Con questa consapevolezza, la Regione Lombardia ha approvato una nuova delibera che punta a rendere più efficace la “catena della sopravvivenza” attraverso la diffusione dei defibrillatori automatici esterni e la formazione dei cittadini.
Linee guida aggiornate e accesso universale
Il documento, frutto del lavoro di AREU, recepisce le linee guida ERC e AHA e chiarisce che chiunque, anche senza formazione, può utilizzare un DAE seguendo le indicazioni vocali e il supporto telefonico del 118.
Le nuove regole identificano tre livelli di abilitazione, dai soccorritori ai cittadini, e indicano i luoghi dove la presenza dei dispositivi è obbligatoria, dagli impianti sportivi ai centri commerciali.
Tecnologia e prevenzione diffusa
La piattaforma digitale PADDLES consente di localizzare in tempo reale oltre 22.000 defibrillatori distribuiti sul territorio lombardo e di mantenerli operativi grazie a notifiche automatiche di manutenzione.
“Ogni minuto è prezioso in caso di arresto cardiaco – ha ricordato l’assessore Guido Bertolaso – e la formazione dei cittadini è una priorità”.

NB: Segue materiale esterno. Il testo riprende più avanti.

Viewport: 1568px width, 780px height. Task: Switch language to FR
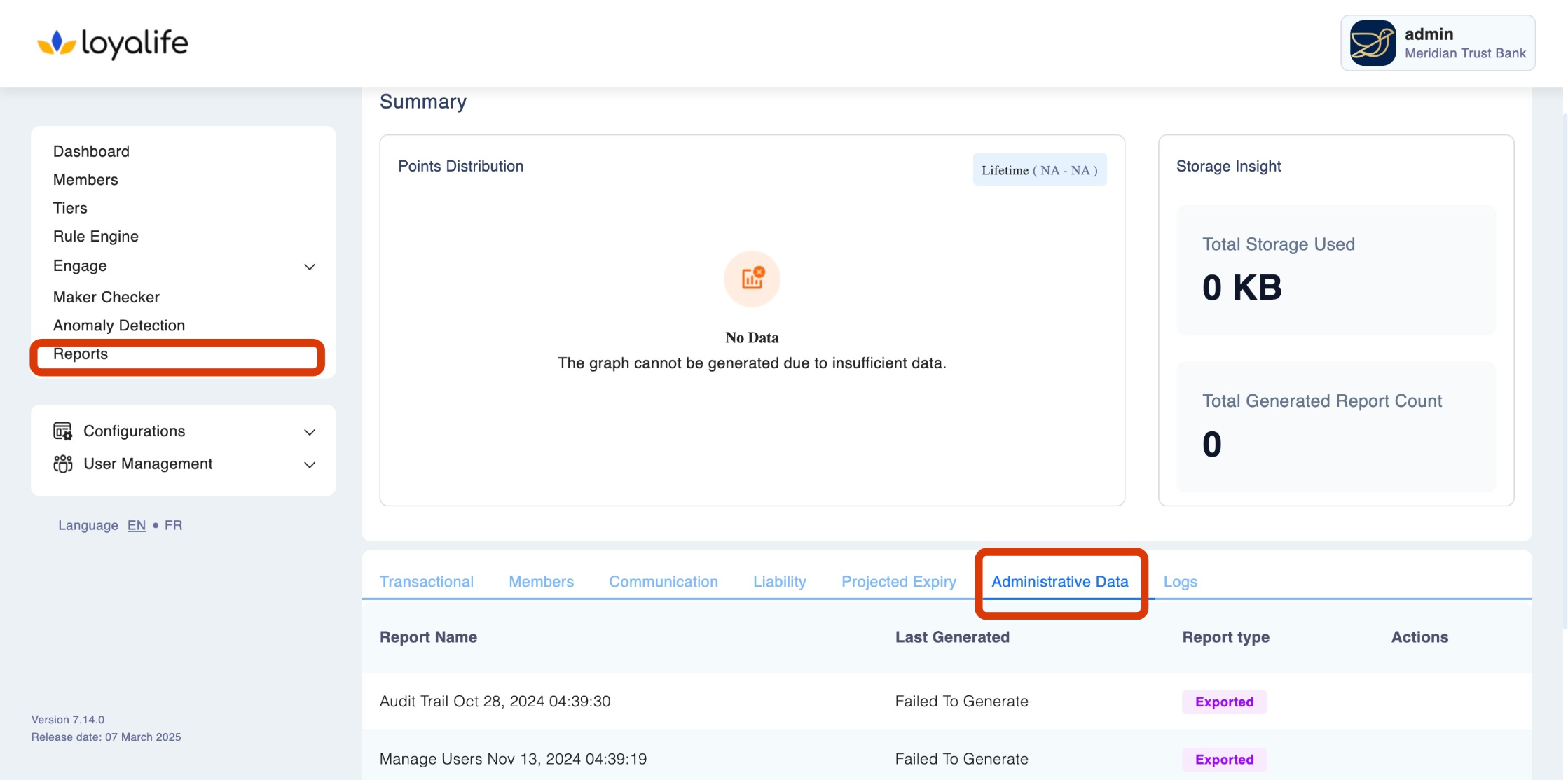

Dal 2016, AREU ha formato più di 440.000 cittadini, creando una rete di 475.000 operatori BLSD. Il risultato è tangibile: nel 2024, il DAE è stato usato in un quarto dei casi di emergenza in luogo pubblico.
Una rete di soccorso che dimostra come la prevenzione, quando diventa cultura collettiva, possa davvero salvare vite.